Given passage:
The passive carrier exemption [§ 111(a)(3)] would be superfluous if intermediate carriers such as United Video could never be infringers anyway because they did not transmit directly to the public. And the scheme in section 111 [§ 111(c)] for compensating copyright owners would be disrupted____ United Video could mutilate to its heart’s content the broadcast signal it picked up and the copyright owner would have no recourse against it. His only recourse would be against the cable systems ... that were retransmitting the mutilated signals: a thousand or more copyright infringement suits instead of one.
... [T]he Copyright Act defines “perform or display ... publicly” broadly enough to encompass indirect transmission to the ultimate public____

Id. at 625 (emphasis added). Thus, plaintiff says, both Turner and Southern publicly performed the works. Since there is no doubt the activities were engaged in for profit, plaintiff claims it has established the fourth element of its prima facie case.

Defendants contend that the works were not publicly performed because Southern’s transmissions were not “to the public.” “Defendants Joint Memo, Appendix B” at 2. Defendants argue that the cable subscribers, not the cable systems, constitute the public. In support they cite legislative history that predates the 1976 Copyright Act and cite the district court opinion in WGN. They concede that opinion was reversed by the circuit court, but disagree with the circuit court’s reasoning. “Joint Memo, Appendix B” at 3-11.

The court has considered defendants.’ arguments and finds them unpersuasive. The legislative history, as plaintiff notes, must be addressed to the enacted definition and exemption, not to one of the many varying versions that were discussed during the eleven years it took Congress to pass the 1976 Copyright Act. See “Plaintiffs Reply Memo” at 26 and 27. Similarly, defendants’ reliance on the overruled WGN district court opinion is misplaced. This court agrees with the Seventh Circuit’s analysis that a construction of public performance as including only direct performances to the public and excluding indirect transmissions would render the passive carrier exemption of § 111(a)(3) superfluous and would wreck havoc with the compulsory licensing system of § 111(c). See “Plaintiff’s Reply Memo” at 25. The court agrees that under the broad definitions found in § 101 of the Act, a transmission is a public performance whether made directly or indirectly to the public and whether the transmitter originates, concludes or simply carries the signal. There is simply no practical basis for excluding certain transmitters from copyright liability based solely on their position in the distribution chain. The court finds that the works were publicly performed for profit by both Turner and Southern and that plaintiff has met its burden of proving the fourth element of a prima facie case.

Record excerpts:
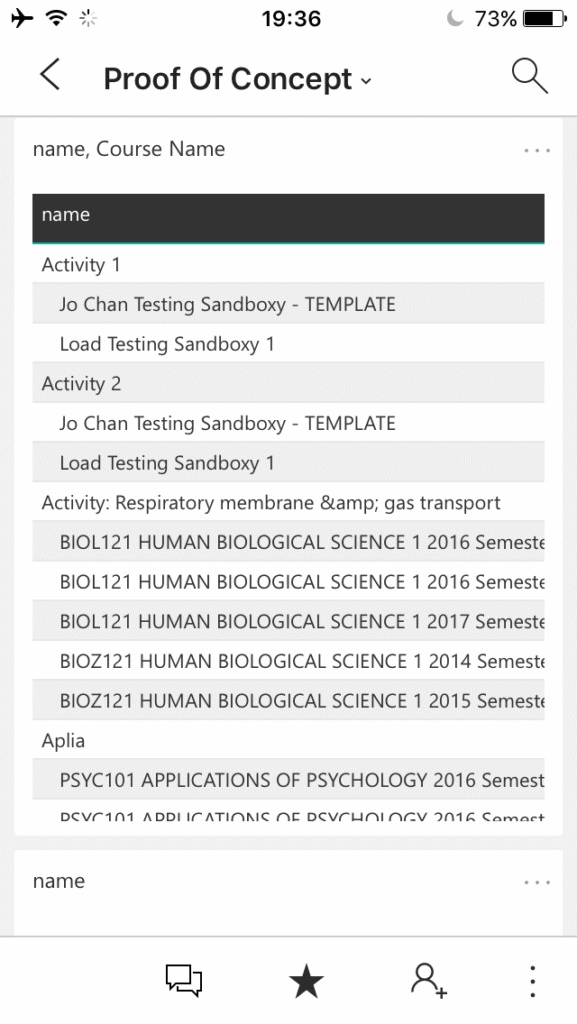The height and width of the screenshot is (1024, 577).
Task: Open the search magnifier icon
Action: point(529,76)
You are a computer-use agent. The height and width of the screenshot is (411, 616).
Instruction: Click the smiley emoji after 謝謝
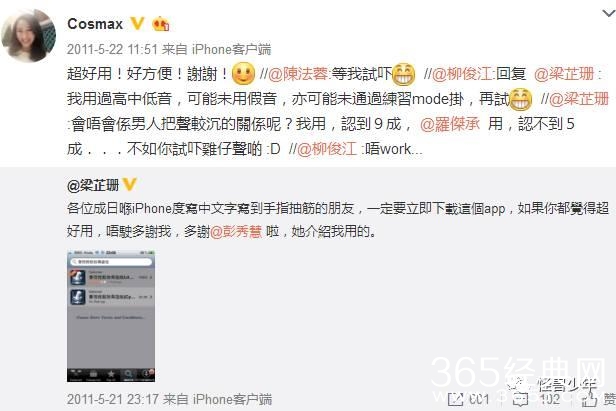[x=244, y=74]
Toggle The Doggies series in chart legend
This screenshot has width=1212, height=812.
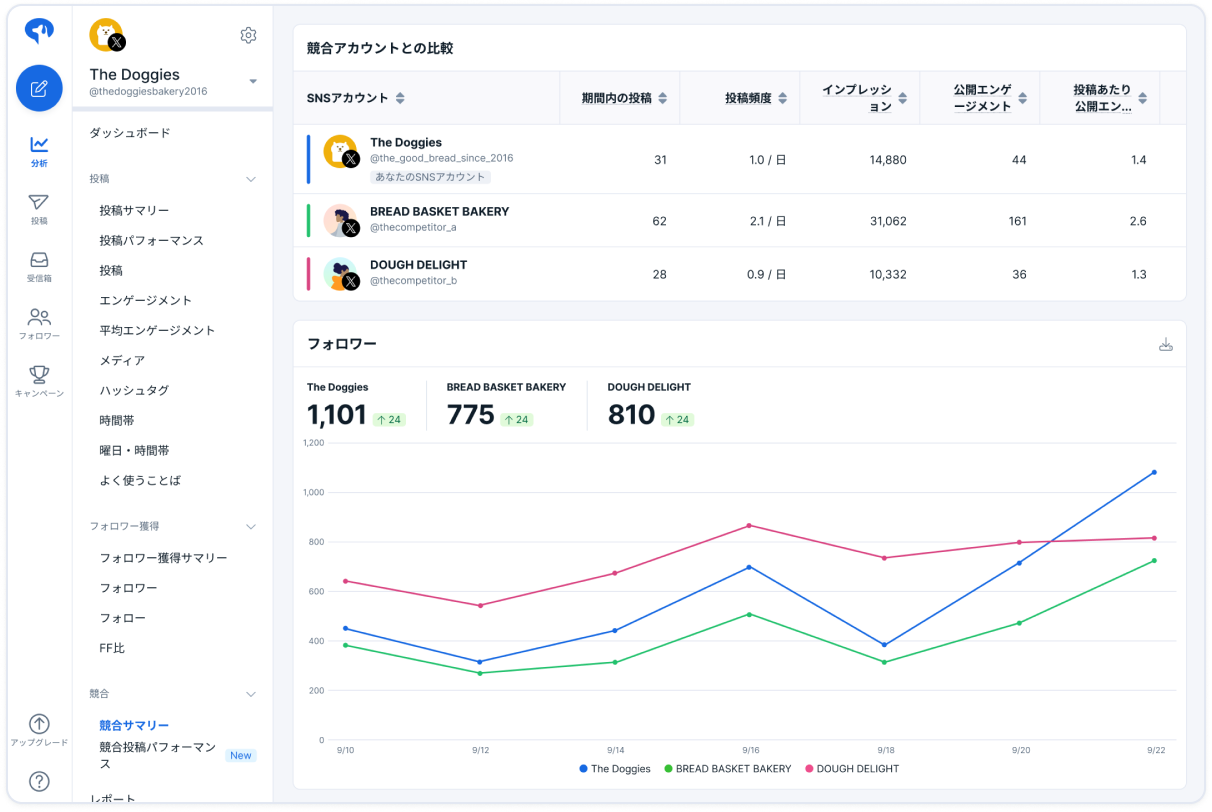615,769
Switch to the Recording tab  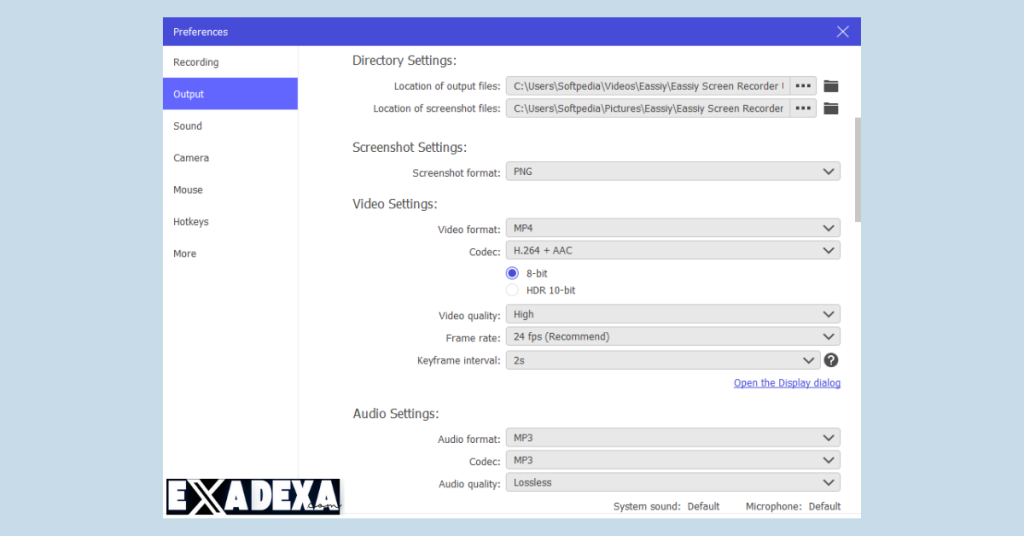coord(196,62)
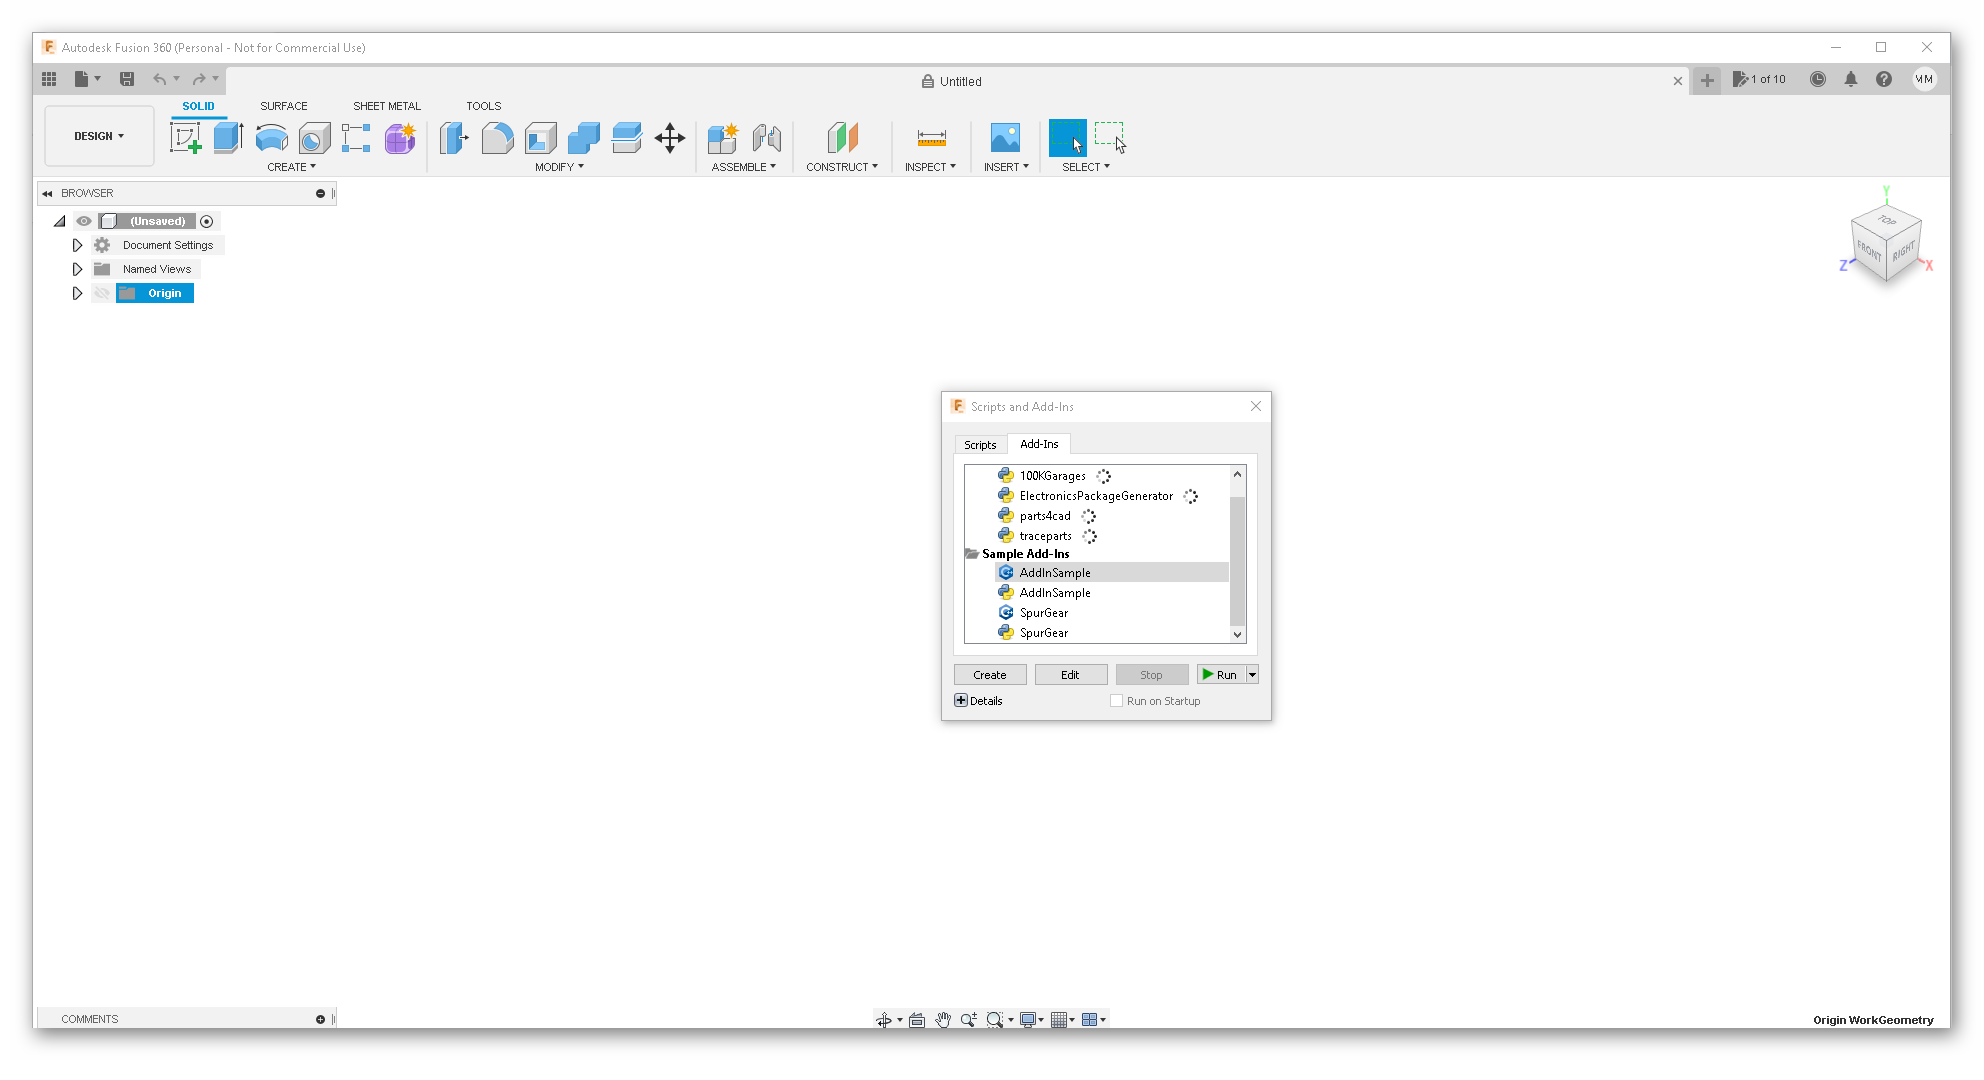Activate the Press Pull tool
This screenshot has height=1080, width=1984.
tap(454, 138)
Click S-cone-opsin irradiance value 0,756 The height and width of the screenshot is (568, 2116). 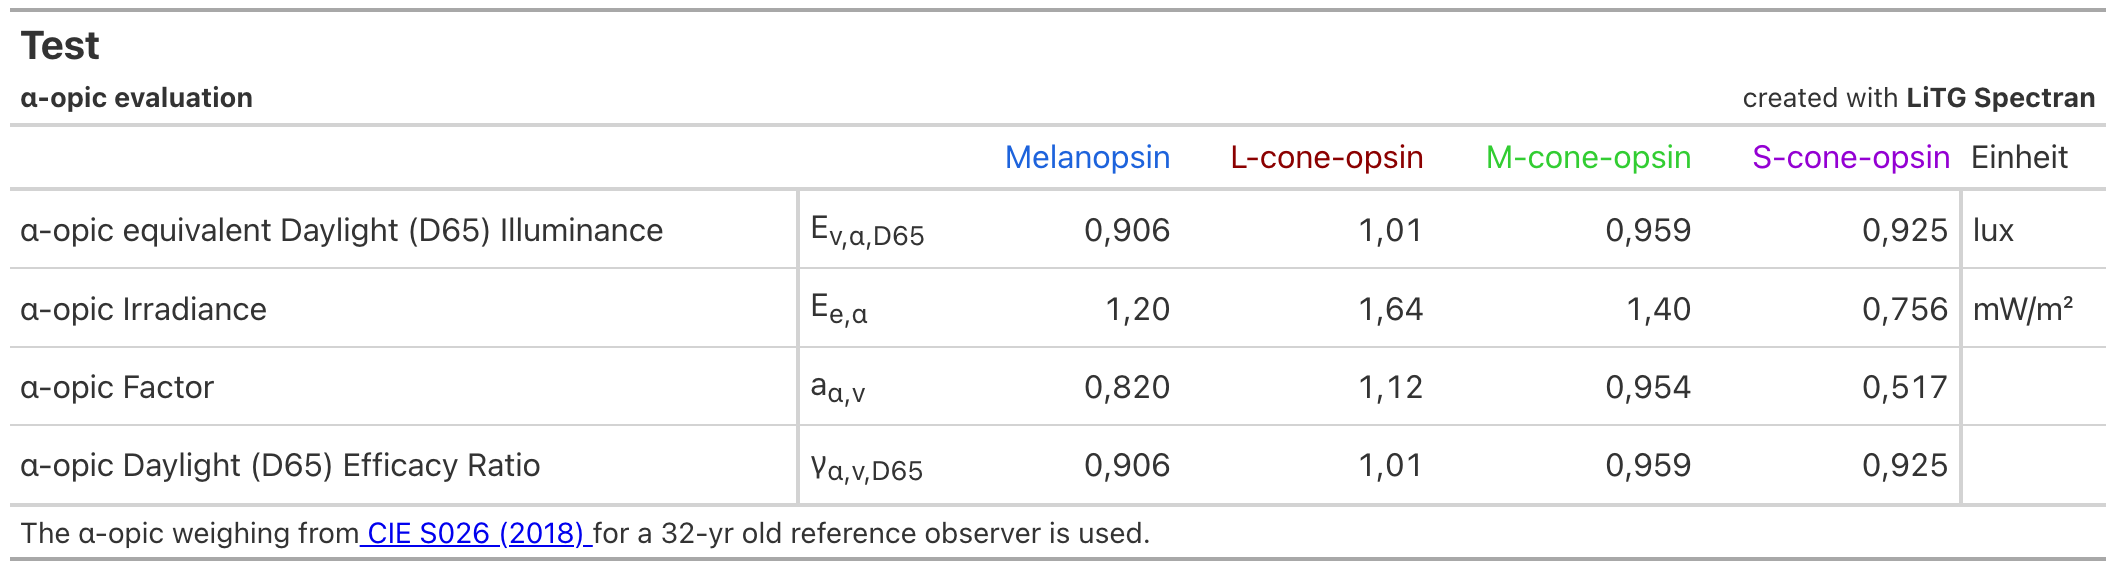pos(1904,309)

Exercise requirements: Extend the court opinion on whether cable retransmissions are public performances, picking up right after its final sentence.

Result of this exercise:
III. Section III

Defendants agree that they did not seek or receive permission from plaintiff before they showed the works at issue. They argue, however, that they did not need such permission and raise several subparts of § 111 as, in effect, justifying their actions.

A. Purposes of § 111

Prior to the Copyright Act of 1976, copyright law did not restrict the retransmission by carriers or cable systems of copyrighted works embodied in the programming of distant or local broadcast stations. The Supreme Court had ruled that mere retransmission did not constitute a new “performance” of the work. Therefore, carriers and cable companies could not be liable for infringement. Teleprompter Corp. v. Columbia Broadcasting System, 415 U.S. 394, 94 S.Ct. 1129, 39 L.Ed.2d 415 (1974); Fortnightly Corp. v. United Artists Television, Inc., 392 U.S. 390, 88 S.Ct. 2084, 20 L.Ed.2d 1176 (1968). Treatment of the burgeoning cable TV industry under copyright law proved controversial and delayed passage of the 1976 Act for eleven years. Eventually a compromise was reached and enacted as § 111 of the Act. H.R.Rep. No. 94-1476, 94th Cong., 2d Sess. 47-49, reprinted in [1976] U.S.Code Cong. & Ad.News 5659, 5660-62.

In the 1976 Act, Congress redefined the term performance to include such secondary transmissions, creating potential copyright liability for cable systems and carriers involved in such retransmissions. At the same time, however, Congress provided complete exemption for certain secondary transmissions, such as those by a passive carrier under § 111(a)(3), and created a compulsory licensing system in § 111(c) allowing cable TV systems to retransmit the copyrighted programming of distant broadcast stations in return for certain royalty payments.

The compromise was intended to implement two divergent national policies. On the one hand, Congress wished to expand the public’s access to diverse programming by encouraging development of the cable TV industry. See, e.g., Capital Cities Cable Inc. v. Crisp, — U.S. -, 104 S.Ct. 2694, 2703, 2706, 81 L.Ed.2d 580 (1984); Sony Corp. of America v. Universal City Studios, Inc., — U.S.-, 104 S.Ct. 774, 775, 78 L.Ed.2d 574 (1984).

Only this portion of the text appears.